Intel® Extension for Transformers v1.2 Release

Compare
Choose a tag to compare
@kevinintel kevinintel released this 26 Sep 18:53
· 1052 commits to main since this release
8fbcceb

Highlights
Features
Productivity
Examples
Bug Fixing
API Modification
Documentation

Highlights

  • NeuralChat has been showcased in Intel Innovation’23 Keynote and Google Cloud Next '23 to demonstrate GenAI/LLM capabilities on Intel Xeon Scalable Processors. The chatbot solution has been integrated into LLM as a service (LLMaaS), providing the smooth user experience to build GenAI/LLM applications by leveraging Intel latest Xeon Scalable Processors and Gaudi2 from Intel Developer Cloud.
  • NeuralChat offers a comprehensive pipeline to build an end-to-end chatbot applications with a rich set of pluggable features such as speech cloning & interaction (EN/CN), knowledge retrieval, query caching, and security guardrail. These features allow you to create a custom chatbot from scratch within minutes, therefore significantly improving the chatbot development productivity.
  • LLM runtime extends Transformers API to provide seamless weight-only low precision inference for Hugging Face transformer-based models including LLMs. We improve LLM runtime with more comprehensive kernel support on low precisions (INT8/FP8/INT4/FP4/NF4), while keeping full compatibility with GGML. LLM runtime delivers 25ms/token with int4 llama, 22ms/token with int4 GPT-J on Intel Xeon Scalable Processors.

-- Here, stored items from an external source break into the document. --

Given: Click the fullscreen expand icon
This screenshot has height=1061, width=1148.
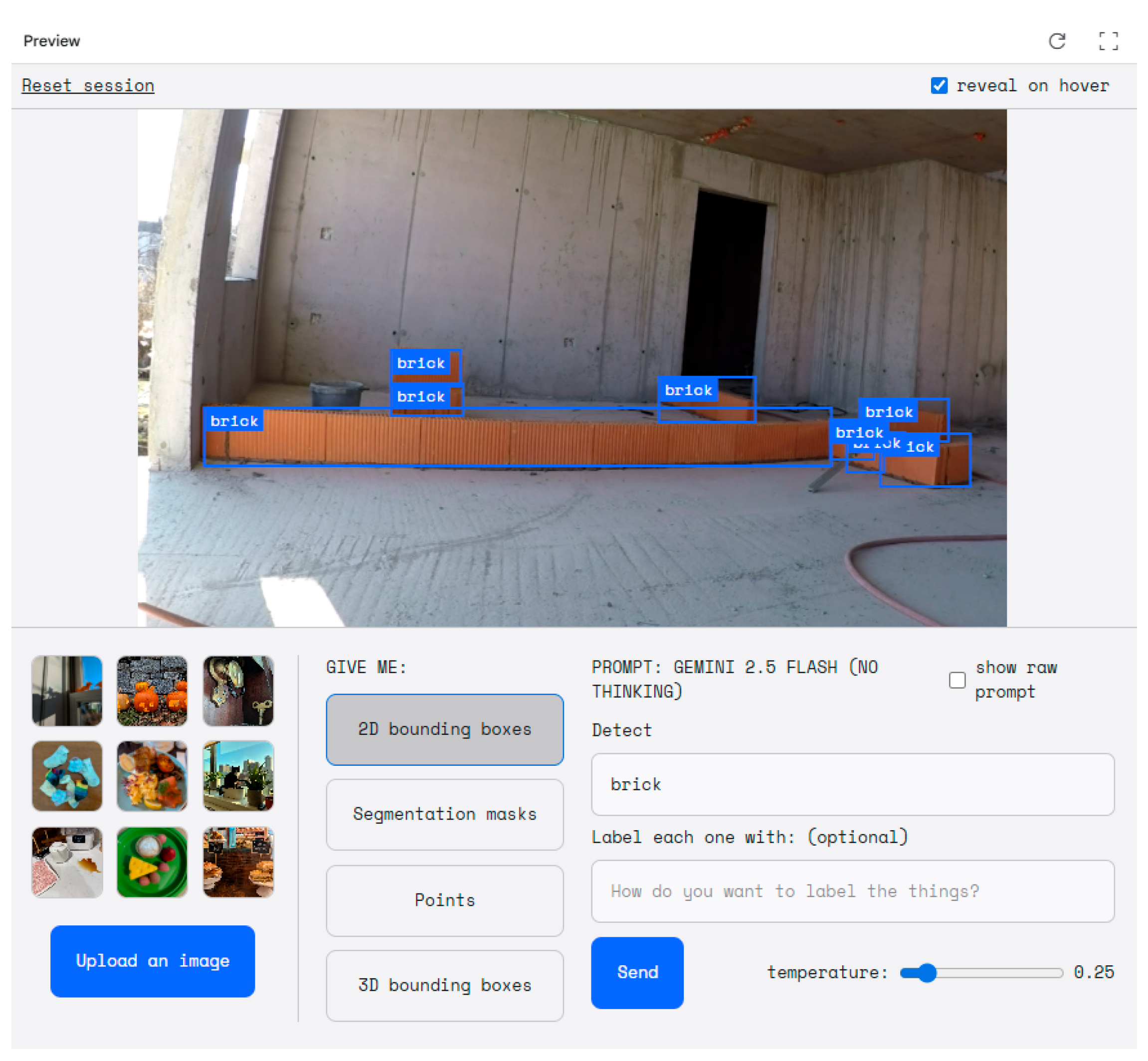Looking at the screenshot, I should (1108, 41).
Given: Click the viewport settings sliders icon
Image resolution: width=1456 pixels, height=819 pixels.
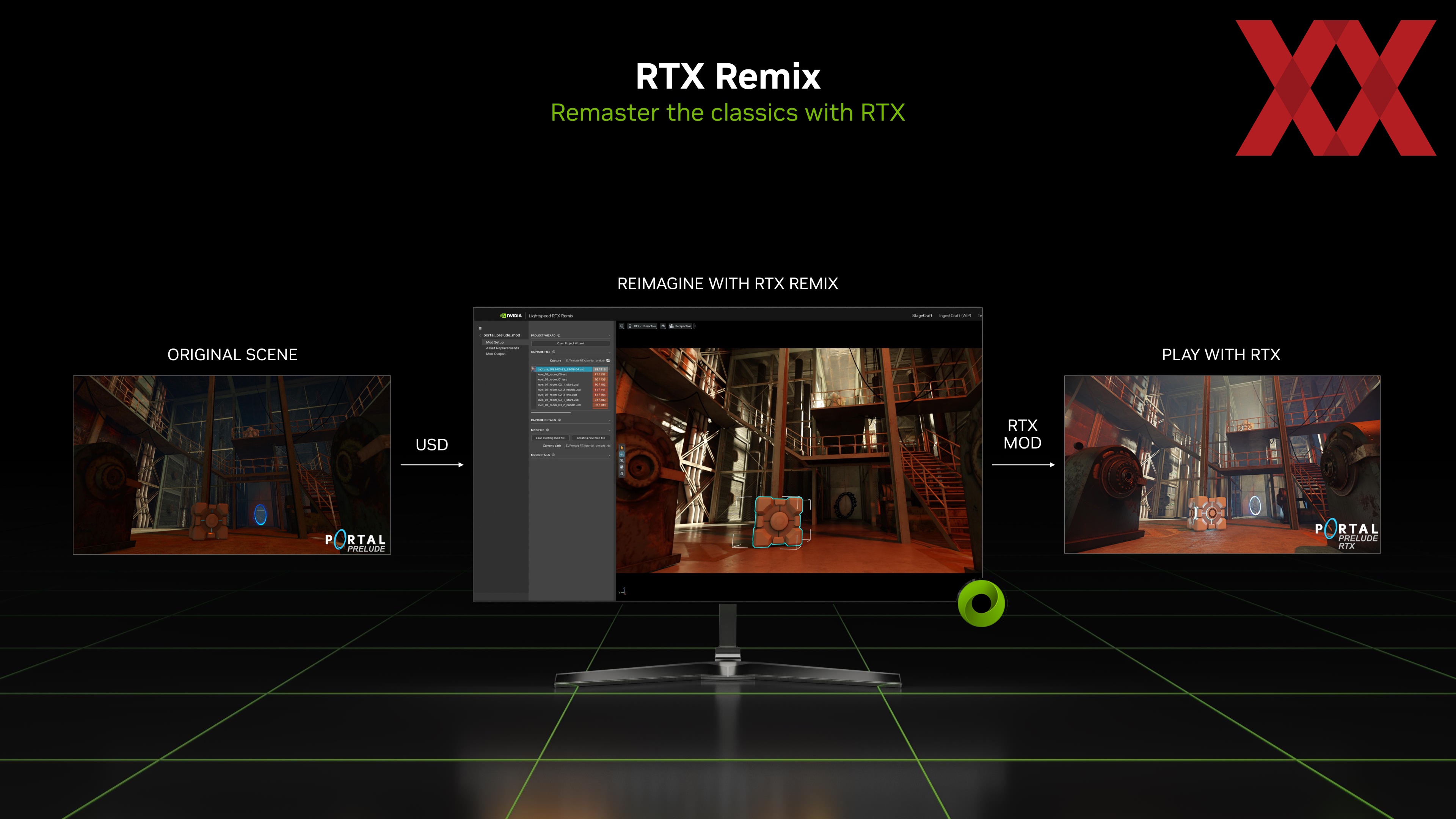Looking at the screenshot, I should click(621, 326).
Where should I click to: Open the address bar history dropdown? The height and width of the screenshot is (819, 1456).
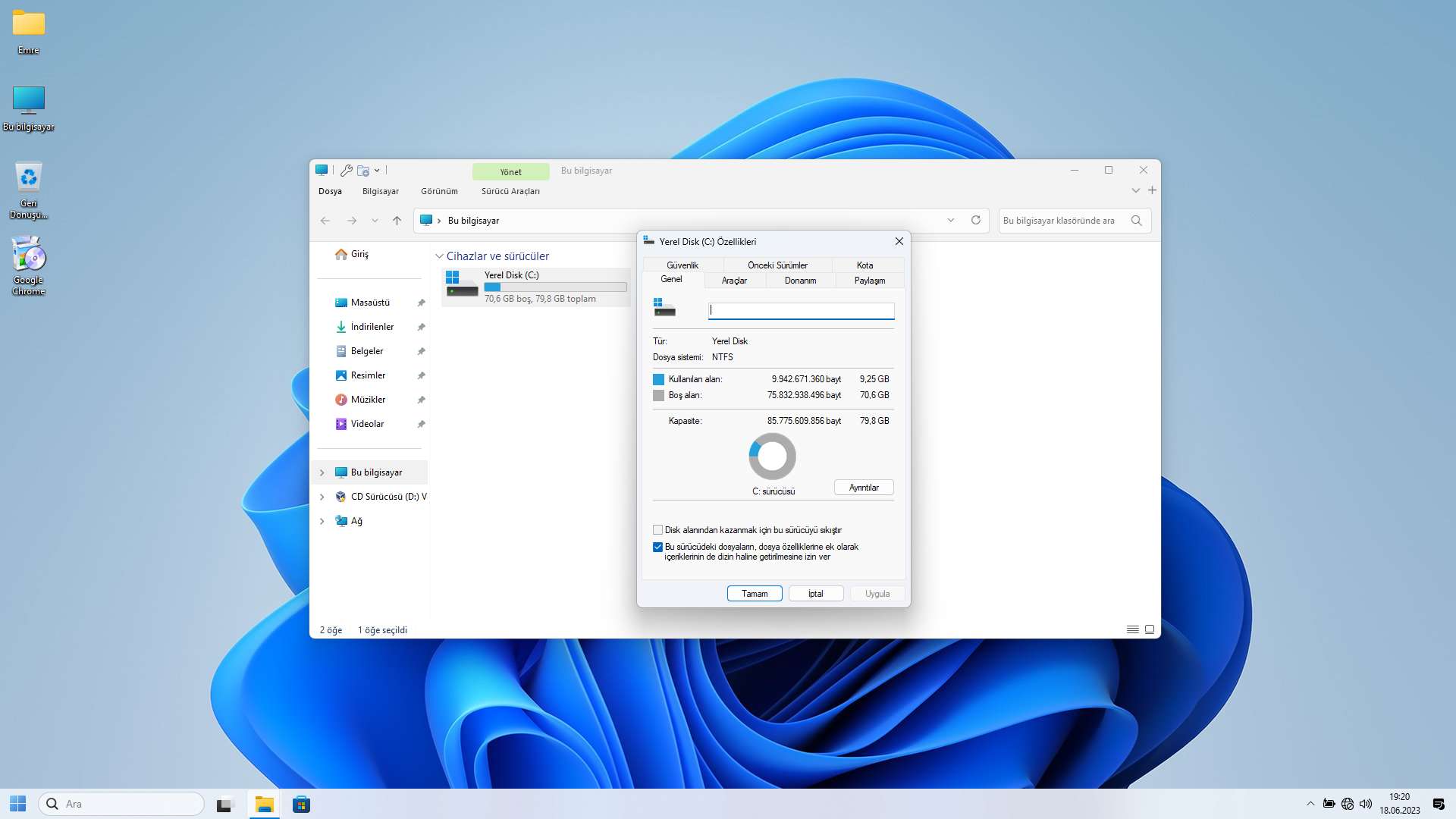(951, 220)
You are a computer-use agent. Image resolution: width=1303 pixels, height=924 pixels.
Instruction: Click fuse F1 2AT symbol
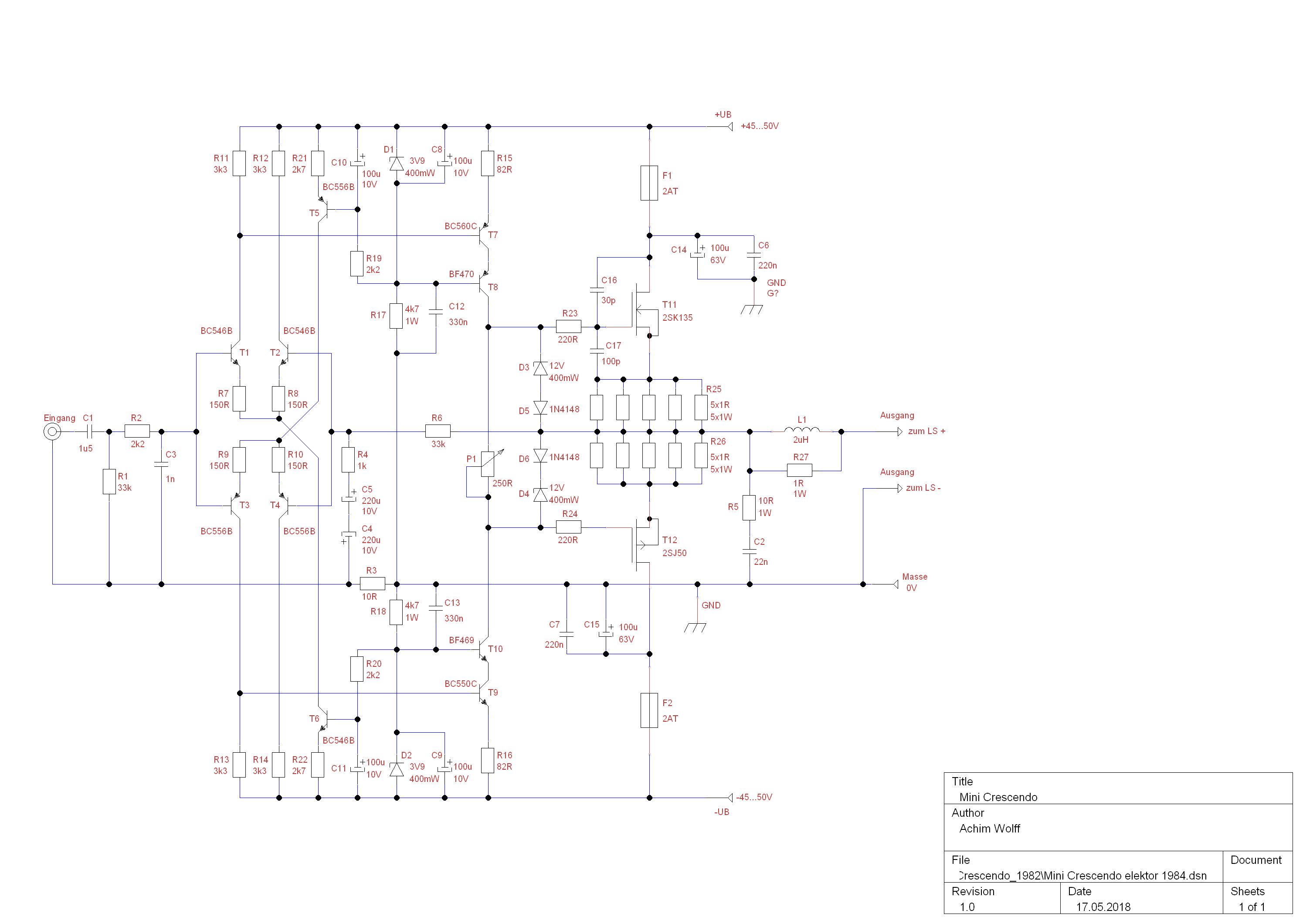pos(649,183)
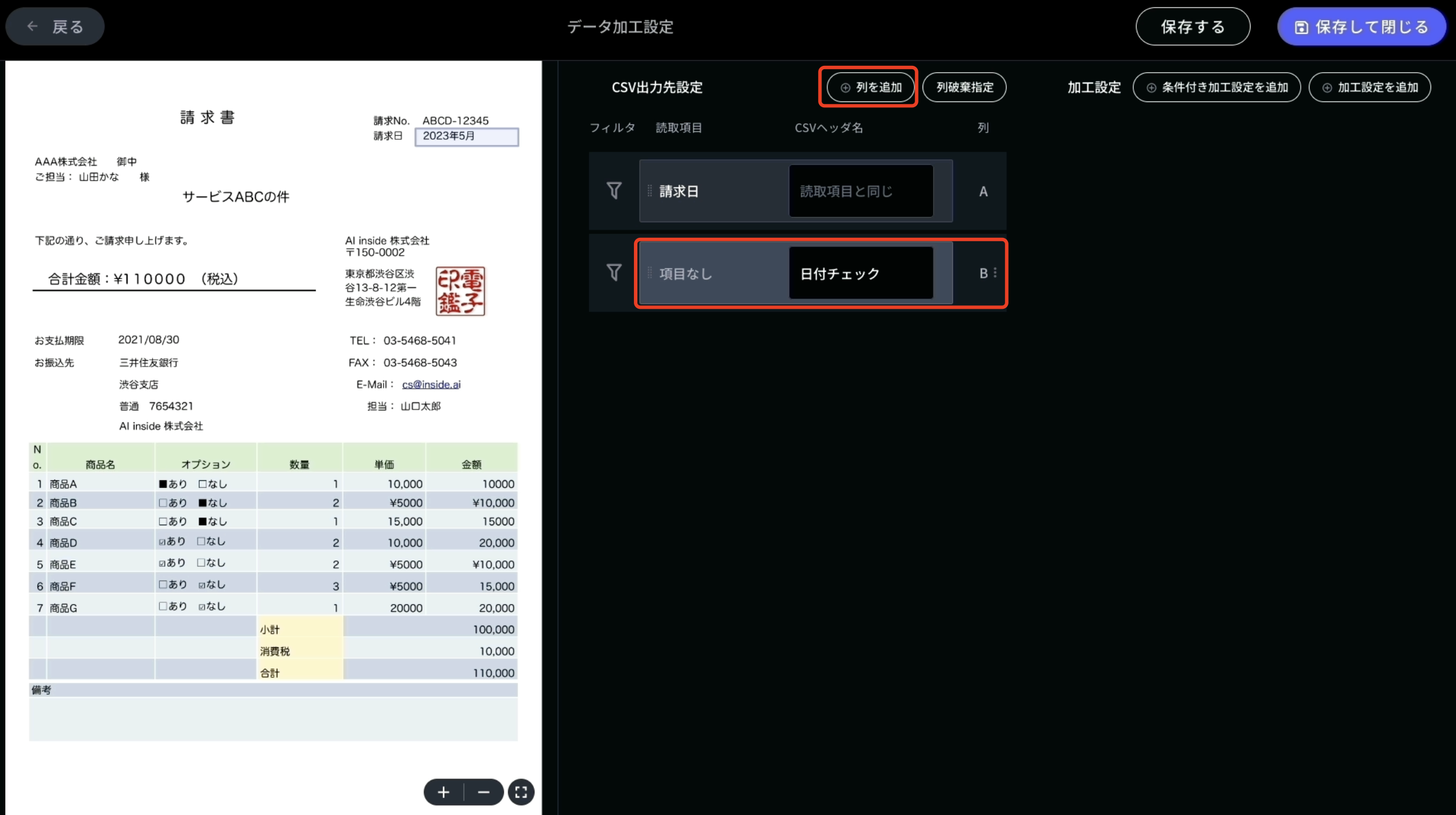This screenshot has width=1456, height=815.
Task: Click the 日付チェック header name field
Action: (x=860, y=272)
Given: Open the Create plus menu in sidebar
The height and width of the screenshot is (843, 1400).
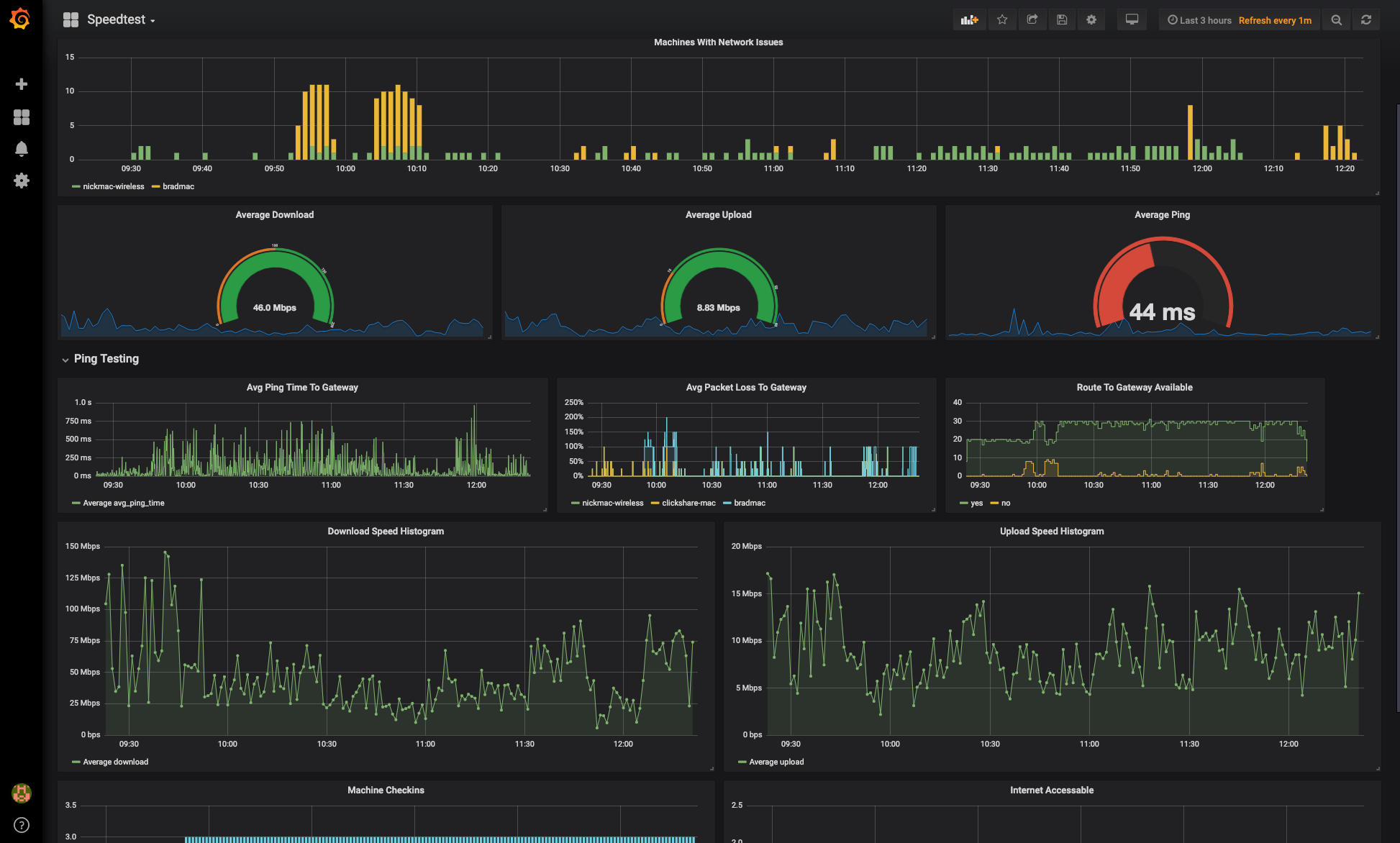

Therefore, providing a complementary and extremely optimized LLM runtime solution for Intel architectures.

Features

  • Neural Chat
    • Support ASR/TTS on CPU and HPU (fb619e5 56685a )
    • Added docker for chatbot on Xeon SPR and Habana Gaudi (59fc92e ad2ee1)
    • Refine Chatbot workflow and use NeuralChat API (53bed4 e95fc32 )
    • Implement API python sdk, weight only quantization and AMP for Neural-Chat. (08ba5d85 )
  • Model Optimization
    • Add GPTQ/TEQ/WOQ quantization with plenty examples (b4b2fcc 1bcab14 )
    • Enhance the ITREX quantization API as well as LLMRuntime, users can now obtain a quantized model using AutoModelForCausalLM.from_pretrained. (be651b f4dc78 )
    • Support GPT-J pruning (802ec0d2 )
  • LLM Runtime
    • Enable FFN fusion LLMs (277108 )
    • Enabled Tensor Parallelism for 4bits GPT-J on 2 sockets (fe0d65c )
    • Implement AMX INT8/BF16 MHA (c314d6c )
    • Support asymmetric models in LLM Runtime (93ca55 )
    • Jblas and Qbits support nf4 and s4-fullrange weight compression. (ff7af86 )
    • Enhance Beam-search early-stopping mechanisms (cd4c33d )

Productivity

  • ITREX moved to fully public development, welcome to contribute to us. (90ca31 )
  • Support streaming mode for neuralchat (f5892ec )
  • Support Direct Preference Optimization to improve accuracy. (50b5b9 )
  • Support query cache for chatbot (1b4463 )
  • Weight-only support for Pytorch Framework (3a064fa )
  • Provide mix INT8 & BF16 inference mode for stable diffusion. (bd2973 )
  • Supported Stable Diffusion v1.4/v1.5/v2.1 and QAT inference on Linux/windows (02cc59 )
  • Update Onednn to v3.3 (e6d8a4 )
  • Weight-only kernel support INT8 quantization (6ce8b13 )
  • Enable flash attention like kernel in weight-only (0ef3942)
  • Weight-only kernel ISA based dispatcher (ff7af86 )
  • Support 4bits per-channel quantization (4e164a8 )

Examples

Bug Fixing

  • Fixed issues from Cobalt, the 3-party company is hired by Intel to do Penetration testing. (51a1b88 )
  • Fix windows compile issues (bffa1b0 )
  • Fix ordinals and conjunctions in tts normalizer (0892f8a )
  • Fix Habana finetuning issues (2bbcf51 )
  • Fix bugs in RAG code for converting the prompt (bfad5c )
  • Fix normalizer: year, punctuation after number, end token (775a12 )
  • Fix Graph Model quantization on AVX2-only Platforms (3c84ec6 )

API Modification

  • Update the input of the 'device' parameter in the NeuralChat fine-tuning API, changing it from 'habana' to 'hpu' (96dabb0)
  • Change default values of do_lm_eval, lora_all_linear and use_fast_tokenizer in ModelArguments from False to True. (52f9f74)

Documentation

Validated Configurations

  • Python 3.8, 3.9, 3.10
  • Centos 8.4 & Ubuntu 20.04 & Windows 10
  • Intel® Extension for TensorFlow 2.12.0, 2.11.0
  • PyTorch 2.0.0+cpu, 1.13.1+cpu
  • Intel® Extension for PyTorch 2.0.0+cpu, 1.13.100+cpu